Life after domestic abuse: how Hospitality Action helps get damaged lives back on track 

Back in 2015, Hospitality Action ran an awareness campaign that featured celebrity chefs made up and posed to look as if they were experiencing some the challenges our recipients face in real life.

Tom Kerridge, oxygen line to his nostrils, embodied critical illness. A haunted Jason Atherton represented addiction. And Angela Hartnett wore the cuts and bruises of domestic violence.

I remember when the campaign premiered at the Cateys, that July. There were gasps of shock around the Great Room at the Grosvenor House Hotel as the gruelling images flashed up on the big screen to the soundtrack of a thudding heartbeat.

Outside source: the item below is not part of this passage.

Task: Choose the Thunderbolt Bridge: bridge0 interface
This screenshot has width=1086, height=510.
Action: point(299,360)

At the end of the photo shoot for her advert, Angela was able to wash off her make-up and head back behind the stove. Samantha Thompson, a catering assistant from the Midlands, didn’t have that luxury.

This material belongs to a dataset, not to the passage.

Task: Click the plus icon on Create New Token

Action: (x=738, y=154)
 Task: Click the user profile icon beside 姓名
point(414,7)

Samantha knows all about domestic abuse. She lived with an abusive partner for long enough for distress to spiral into depression. In time, her partner moved out, but by then Samantha, normally a bubbly and vivacious personality, felt unable to return to work.

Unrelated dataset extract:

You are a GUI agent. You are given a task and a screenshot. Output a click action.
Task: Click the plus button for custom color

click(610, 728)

With no income, Samantha’s money quickly ran low. Worse, her ex-partner had taken with him many of the household items they had accumulated, leaving Samantha with a broken cooker, no bedding and no curtains in her bedroom.

HA exists to help people in crisis, people like Samantha. Our grant put a working cooker back in her kitchen and curtains in her window. It also helped with general living costs. More importantly, it gave her back her privacy and her dignity, and allowed her to make a fresh start.

Samantha go in touch with us, a while later.

“Your help meant everything to me”, she told us. “Without your support I would have had a home but nothing inside. I had no money to buy these things and nowhere else to turn. Thank you.”

Crisis can hit any of us, at any time; that’s an unalterable fact that HA can’t change. But with your support, we can help people like Samantha negotiate moments of crisis in their lives.